Keratan is a complex carbohydrate molecule found throughout the body, playing diverse roles in various biological processes. It is a significant component of the extracellular matrix, the intricate network providing structural support and biochemical cues to cells. Its presence contributes to maintaining tissue health and function.
Understanding Keratan’s Structure and Location
Keratan is a type of glycosaminoglycan (GAG), a long, linear polysaccharide. Unlike other GAGs, keratan does not contain uronic acid residues. Instead, it is made up of N-acetyllactosamine subunits, repeating units of galactose and N-acetylglucosamine. These disaccharide units are linked and can be sulfated at the 6-position of either or both residues. This sulfation pattern varies by tissue and keratan type.
Keratan exists as part of larger molecules called proteoglycans, where keratan chains attach to a core protein. These keratan sulfate proteoglycans (KSPGs) are widely distributed, with high concentrations in the cornea, cartilage, bone, and the central nervous system.
Three main types of keratan have been identified based on their linkage to the core protein. Keratan sulfate type I (KS I) is attached via an N-glycan linkage to an asparagine residue. Keratan sulfate type II (KS II) is linked through an O-glycan to serine or threonine residues. A third type, keratan sulfate type III (KS III), found in brain tissue, is O-linked to serine or threonine residues via a mannose sugar.
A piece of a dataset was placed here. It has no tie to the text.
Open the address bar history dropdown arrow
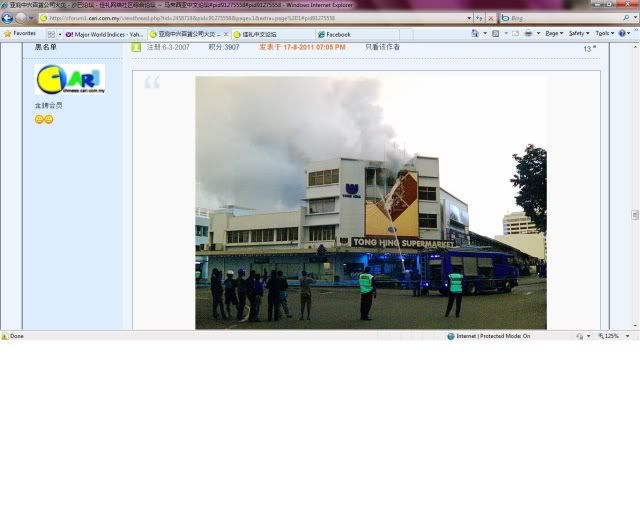 pos(469,18)
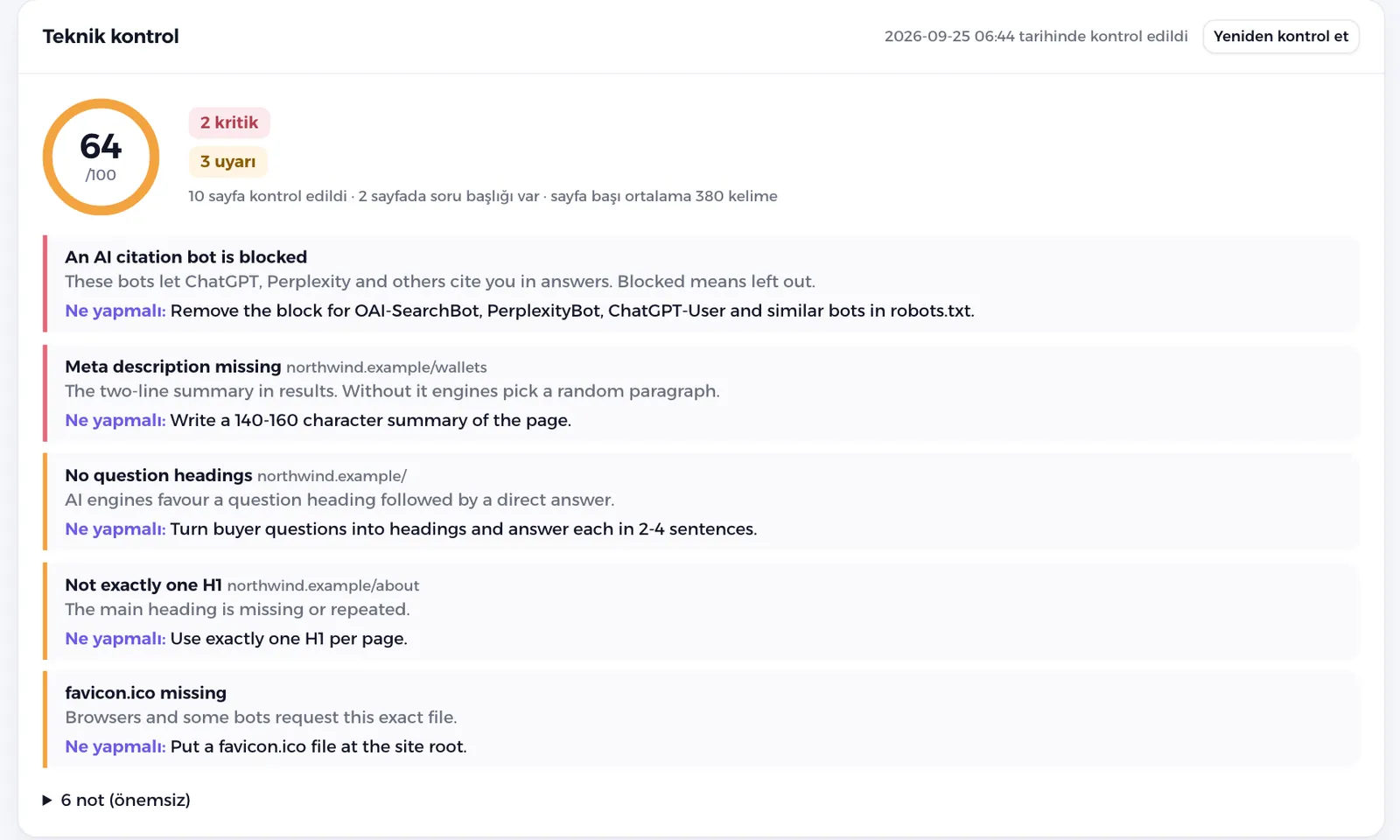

Keratan’s Essential Roles in the Body
Keratan plays diverse roles across various tissues, with its unique sulfation patterns dictating specific functions. In the cornea, keratan sulfate proteoglycans (KSPGs) are abundant and contribute to maintaining corneal transparency. These KSPGs, such as lumican and keratocan, regulate the spacing and diameter of collagen fibrils in the corneal stroma, essential for light transmission. Keratan also helps regulate corneal hydration, acting as a dynamic buffer for water content, important for maintaining optical properties.
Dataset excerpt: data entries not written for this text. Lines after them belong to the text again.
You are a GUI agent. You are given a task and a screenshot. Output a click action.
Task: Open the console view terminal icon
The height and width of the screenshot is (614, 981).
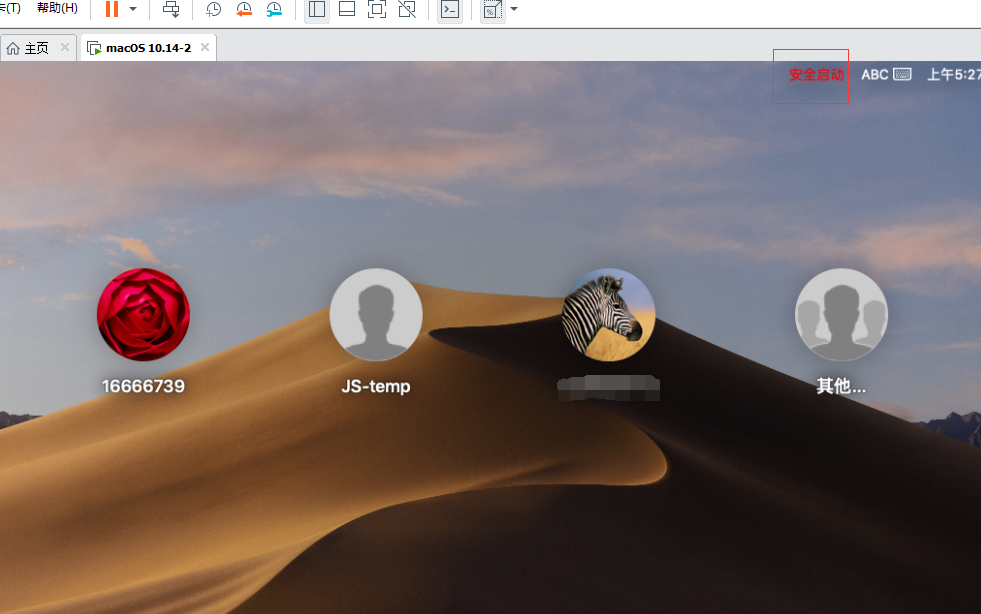pyautogui.click(x=450, y=9)
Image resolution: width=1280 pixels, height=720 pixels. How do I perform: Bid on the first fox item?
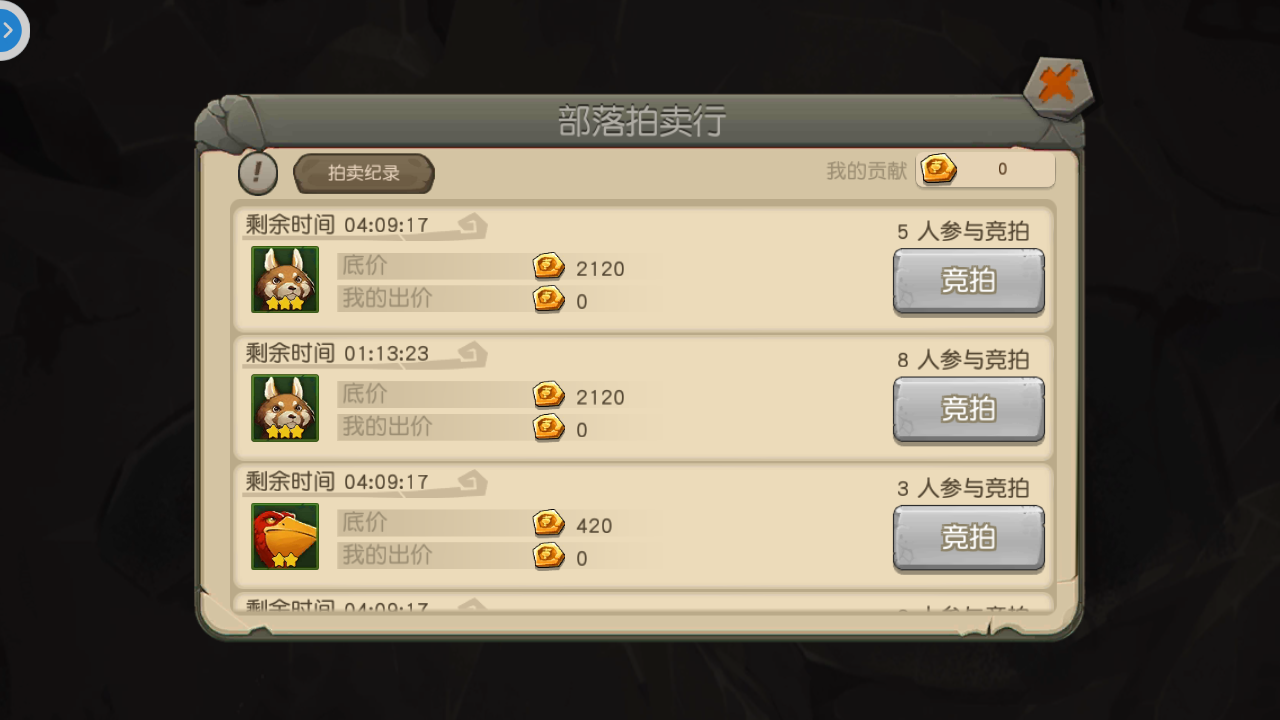point(969,282)
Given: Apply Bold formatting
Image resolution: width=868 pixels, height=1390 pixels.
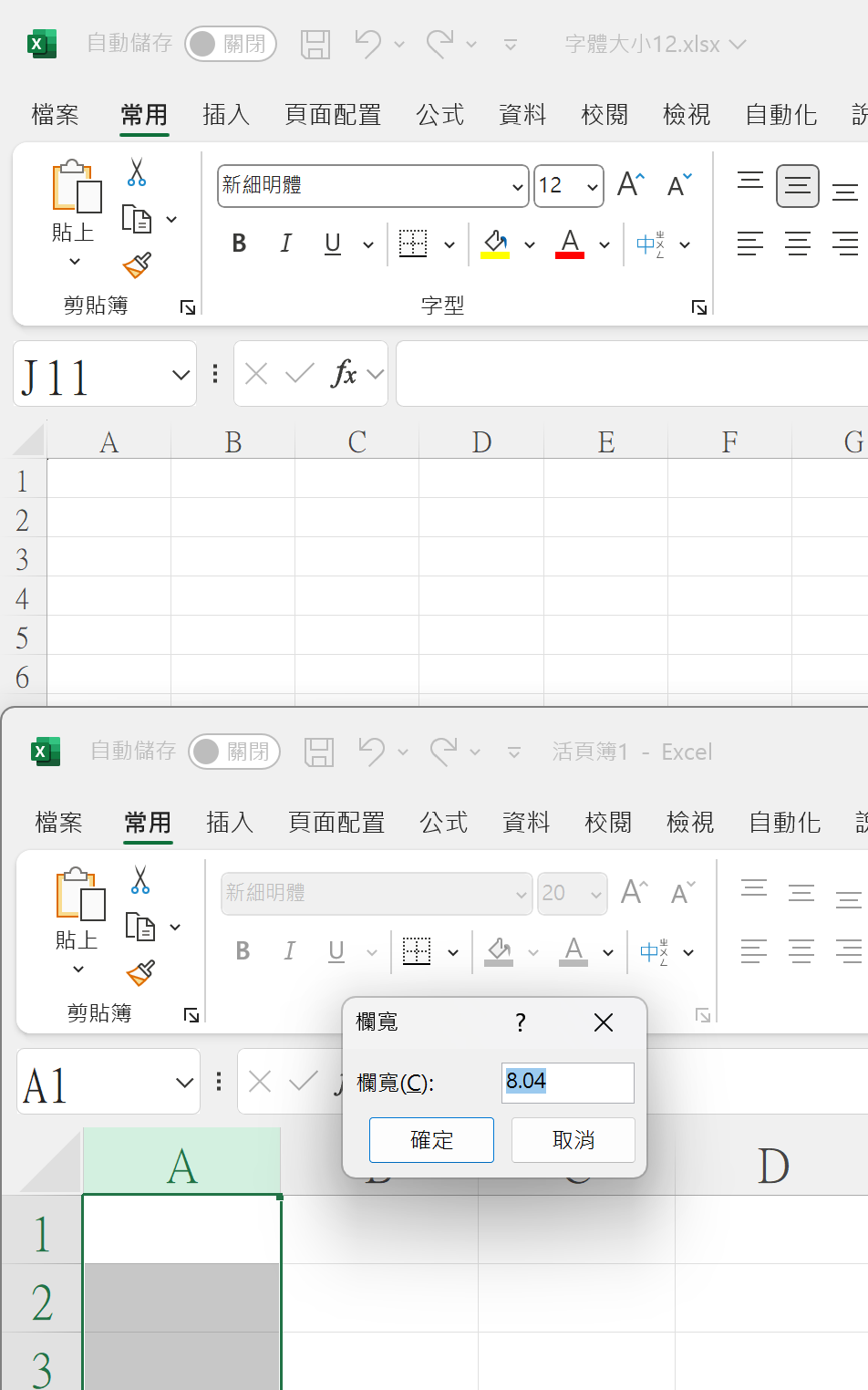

In cartilaginous tissues, keratan sulfate is a component of aggrecan, a large proteoglycan contributing to structural integrity and compression resistance. Aggrecan, with its attached keratan sulfate and chondroitin sulfate chains, traps water, providing cartilage with cushioning and resilience. The sulfation patterns on keratan chains convey molecular recognition information, influencing cell behavior through interactions with various proteins.
Keratan is also found in the central nervous system, where it participates in neural development and cell migration. Specific keratan sulfate proteoglycans like ABAKAN act as molecular barriers, restricting axonal growth and forming boundaries between different functional areas of the developing brain. Keratan’s sulfated regions interact with numerous proteins, including kinases and nerve regulatory proteins, influencing cell signaling pathways, cytoskeletal organization, and cellular proliferation.
Keratan and Human Health
Dysfunction or altered levels of keratan are associated with several health conditions. Macular Corneal Dystrophy (MCD) is an inherited disorder where unsulfated keratan sulfate accumulates in the corneal stroma, leading to progressive vision impairment. This condition arises from mutations in the CHST6 gene, coding for carbohydrate sulfotransferase 6, an enzyme that adds sulfate groups to keratan. The lack of proper sulfation results in the deposition of abnormal glycosaminoglycans, causing corneal opacities.
Keratan is also implicated in certain lysosomal storage disorders, inherited metabolic conditions caused by enzyme deficiencies in lysosomes. In these disorders, the body cannot properly break down complex molecules, leading to their accumulation. For instance, some mucopolysaccharidoses (MPS) involve defects in the degradation of glycosaminoglycans, including keratan sulfate. While not all MPS types directly involve keratan, their general impact on GAG metabolism highlights the importance of proper keratan processing.
Keratan sulfate levels can serve as a biomarker in conditions like osteoarthritis. Elevated levels of a highly sulfated keratan sulfate epitope in the serum of individuals with generalized osteoarthritis indicate increased rates of cartilage proteoglycan breakdown. Monitoring these levels can provide insights into cartilage degradation, potentially aiding in understanding disease progression.